'''
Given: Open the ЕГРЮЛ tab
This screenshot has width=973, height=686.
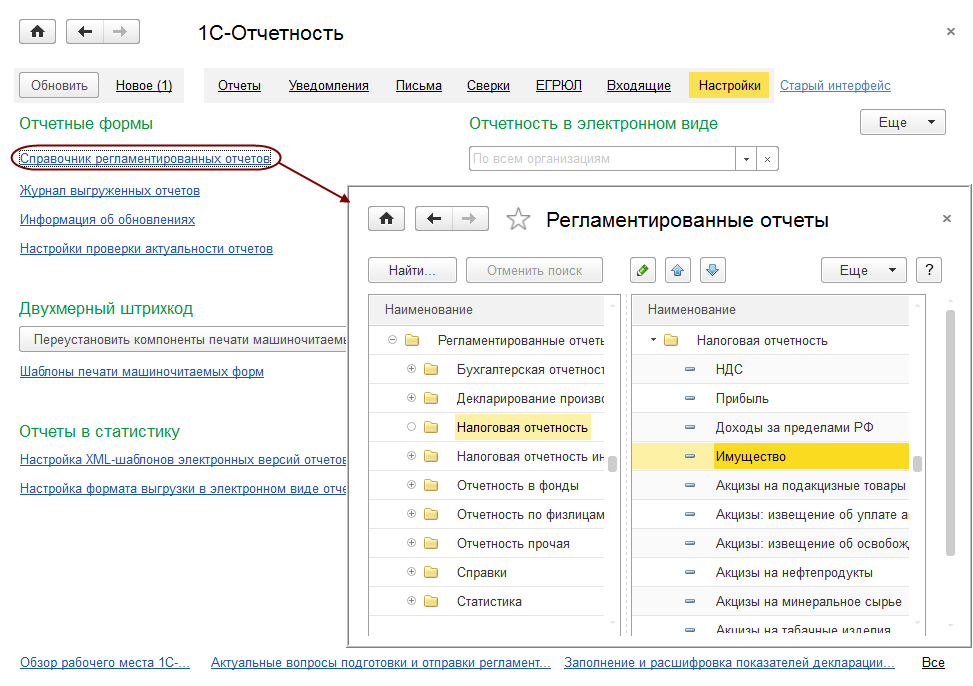Looking at the screenshot, I should coord(558,86).
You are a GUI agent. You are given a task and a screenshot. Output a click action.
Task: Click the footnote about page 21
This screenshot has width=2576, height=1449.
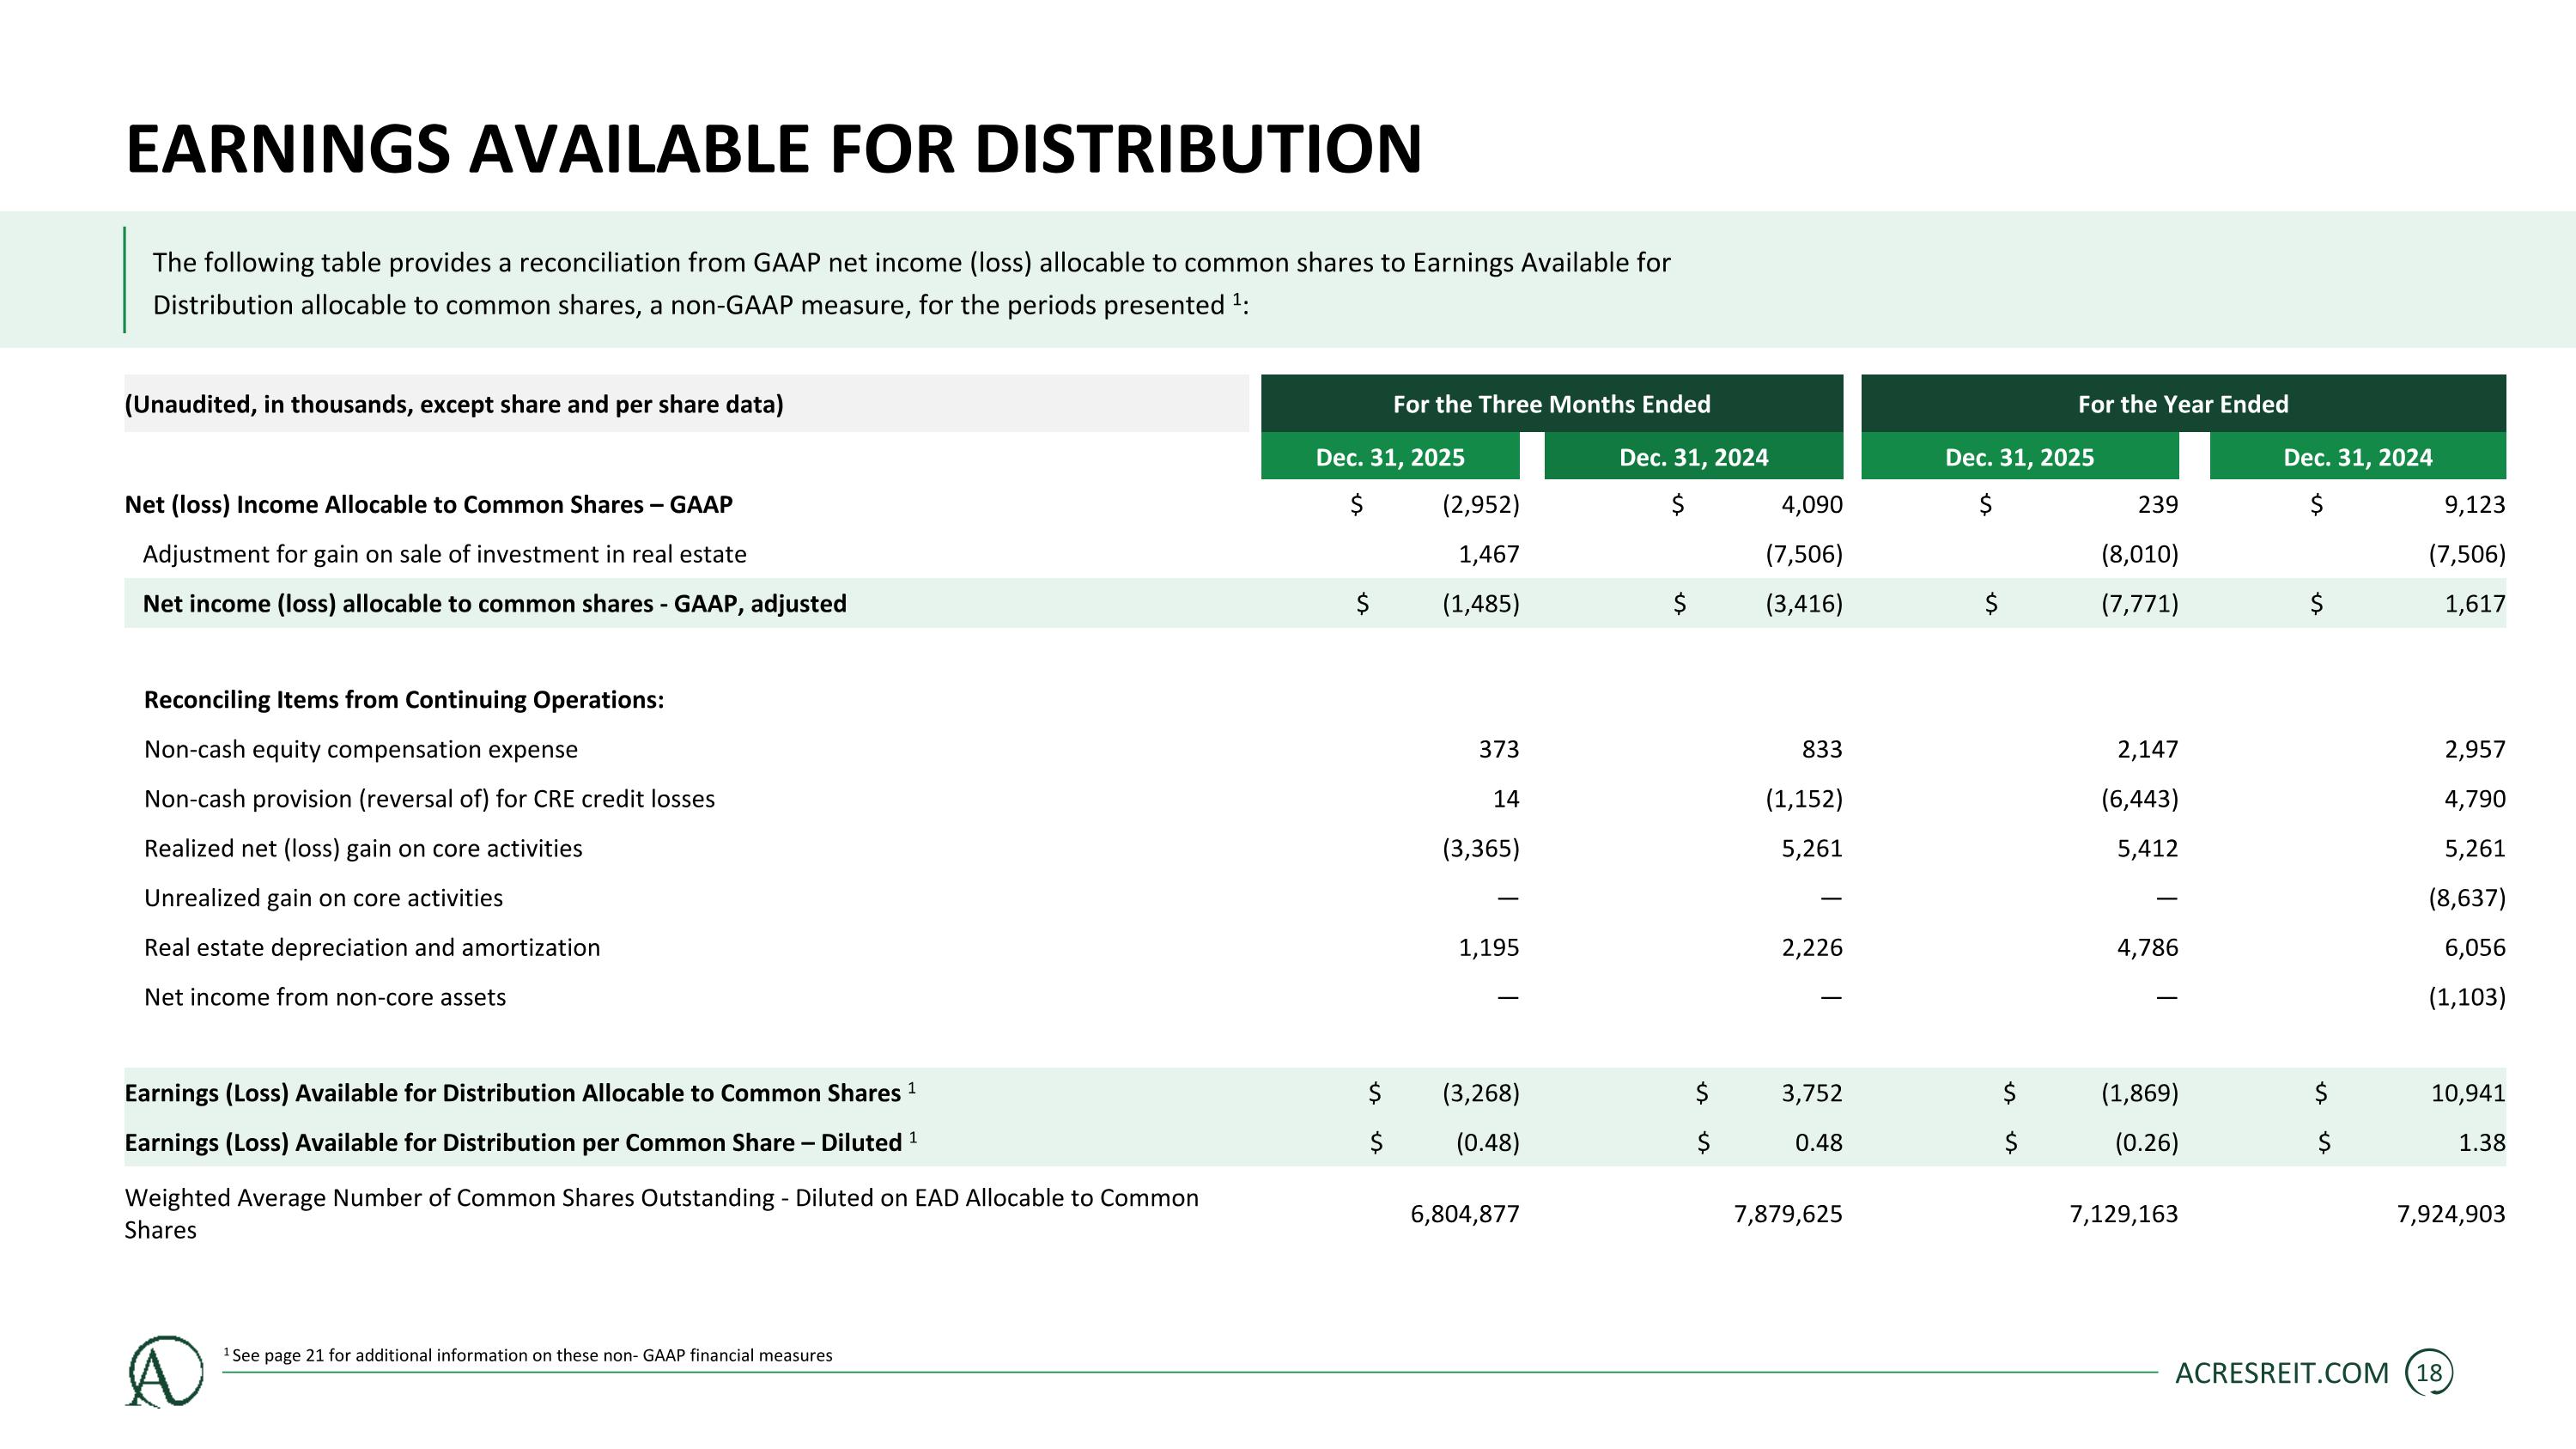[528, 1355]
'''
Copy out the text of every item above word for word, leaving out the pictures.

Given: Open the ЕГРЮЛ tab
This screenshot has width=973, height=686.
Looking at the screenshot, I should coord(558,86).
You are a GUI agent. You are given a task and a screenshot. Output a click action.
Task: Click the footnote about page 21
This screenshot has width=2576, height=1449.
[528, 1355]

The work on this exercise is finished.